:: Task requirements ::
• 1. Copy the passage from the Tcl forum thread on binary scanning, from "For example;" up to and including "and TIP-worthy? ;)", word for word.
• 2. Resume the Tcl forum thread on binary scanning and Tcl_Obj memory use, starting right after its final sentence.

:: Article ::
------------------------------------------------------------
I have to say, one thing that would have made life a fair bit easier
at some points, would have been support for null-terminated strings, or
a length deliminator similar to [format]s version of the * deliminator.
For example;
binary scan "hello\0..." z*... string
binary scan "\05hello..." ca?... len len string
likewise support for [format]s %n in [binary format] could be helpful;
binary format "x2...a*N...@0s" ... "hello" ofs ... ofs
Although that example is highly evil, it could be handy in some far
more benign situations also.
Anyone think it's practical and TIP-worthy? ;)
Fredderic
| |
| Donal K. Fellows 2008-01-28, 7:43 pm |
| Fredderic wrote:
> If you work this out in terms of TCL's internal storage, that's 10-12
> distinct entities per record, at a rough 40b per Tcl_Obj,
On a 32-bit system, it's 24 bytes per Tcl_Obj, assuming no sharing
(it's actually exactly 6 machine words). The additional overhead per
object due to memory allocation is very low (sub-byte after
amortization).
------------------------------------------------------------
:: Material supplied ::
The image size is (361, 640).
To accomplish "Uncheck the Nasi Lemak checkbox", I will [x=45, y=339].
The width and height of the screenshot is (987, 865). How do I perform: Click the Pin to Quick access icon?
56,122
------------------------------------------------------------
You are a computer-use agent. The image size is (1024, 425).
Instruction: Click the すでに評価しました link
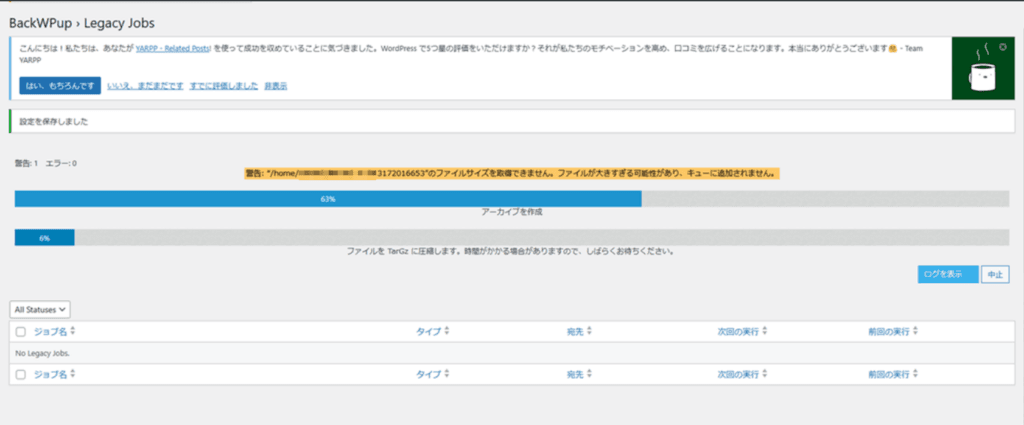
------------------------------------------------------------
:: The replies ::
• 1.
For example;
binary scan "hello\0..." z*... string
binary scan "\05hello..." ca?... len len string
likewise support for [format]s %n in [binary format] could be helpful;
binary format "x2...a*N...@0s" ... "hello" ofs ... ofs
Although that example is highly evil, it could be handy in some far
more benign situations also.
Anyone think it's practical and TIP-worthy? ;)

• 2.
Donal.
| |
| Rolf Schroedter 2008-01-29, 4:56 am |
| Fredderic wrote, On 28.01.2008 20:04:
>
> There's also another method, that seemed to work quite neatly for me...
>
> proc setIntC {varName ofs val} {
> upvar $varName A
> set A [binary format a*@${ofs}I $A $val]
> }
Great thing, your setIntC is much faster than SetIntA/B,
obviously because there is only one extra memcopy instead of two:
size microseconds
bytes SetIntA SetIntB setIntC
10^3 5.4 5.8 3.1
10^4 17.0 18.8 5.8
10^5 105.0 141.8 28.8
Thanks a lot,
Rolf.
| |
| Fredderic 2008-01-31, 4:53 am |
| On Mon, 28 Jan 2008 16:51:36 -0800 (PST),
"Donal K. Fellows" <donal.k.fellows@man.ac.uk> wrote:
> Fredderic wrote:
> On a 32-bit system, it's 24 bytes per Tcl_Obj, assuming no sharing
> (it's actually exactly 6 machine words). The additional overhead per
> object due to memory allocation is very low (sub-byte after
> amortization).
*nods* I was talking about 32-bit architectures, and I was ignoring
allocation overhead of the Tcl_Obj's for that exact reason.
I may have been a little overzealous in my estimation, though I was
allowing for a minimal string rep, also, which has its own overheads,
and at least a few characters. I suspect if I took an average, that
estimate is actually on the small side. My appologies if I didn't make
that obvious.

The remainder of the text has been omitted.